Вот интересно, подумал Старшинов, а что у нее в руке? По нынешним временам это может быть все что угодно, от скалки до газового пистолета. Странно, но сейчас ее лицо показалось знакомым. Цепкая память механически принялась перебирать карточки в его личном банке данных, но вдруг споткнулась: ему пришло в голову, что «прелюдия» прозвучало как-то двусмысленно. Участковый невольно бросил взгляд на кулон и смутился. Черт знает что такое! Нелепость.

 Извините, гражданка,  сказа Старшинов и отвернулся.

Женщина закрыла дверь, когда участковый уже выходил из подъезда. Он ясно расслышал плотный стук и почему-то уверился, что действительно видел ее раньше, причем в связи с работой. Старшинов чуть помедлил на крыльце, склонив голову набок. Потом пожал плечами и хмыкнул. Сунул в рот сигарету и, помахивая планшетом, пошел по разбитому тротуару к выходу из двора.

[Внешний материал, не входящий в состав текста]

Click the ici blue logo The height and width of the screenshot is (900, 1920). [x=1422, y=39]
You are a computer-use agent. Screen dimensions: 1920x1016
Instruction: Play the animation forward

К полудню воздух раскалился и, казалось, тлел, обжигая легкие. Деревья на проспекте Шахтеров поникли, листья припорошила пыль, которую вздымали грузовики, сворачивая с асфальта на объездную дорогу. На Весенней улице мимо Старшинова с ревом промчалась темно-синяя «бэха», обдав милиционера женским визгом, зычным гоготом и громовым «бум-птыц». В конце улочки машина свернула к реке. Участковый пересек проезжую часть и через тихий дворик детского сада вышел на спортплощадку горного техникума. Этой весной техникум закрыли, всучив недорослям темно-синие корочки об образовании, но фактически оставив ребят без специальности и видов на будущее: последняя работающая шахта доживала считаные дни. По привычке оболтусы частенько толклись во дворе, занимая себя по своему разумению: игрой в карты, распитием «огнетушителя» с линялой наклейкой «777», бестолковыми мечтами о дорогих машинах, красивых биксах и прочей крутизне, да ленивыми размышлениями о том, кого бы гопнуть на нормальный пузырь «белой». Старшинов знал всех как облупленных, по именам, вкупе с их незатейливыми родословными.

В это жаркое воскресенье здесь никого не было. Марево дрожало над баскетбольной площадкой. Краснокирпичное здание техникума корчилось за ним в падучей, зияя провалами окон. Хозяйственные халявщики давно повыдирали все рамы и вообще растащили все, что можно было растащить, вплоть до казенно-безликого кафеля туалетов, что еще уцелел в течение учебного процесса.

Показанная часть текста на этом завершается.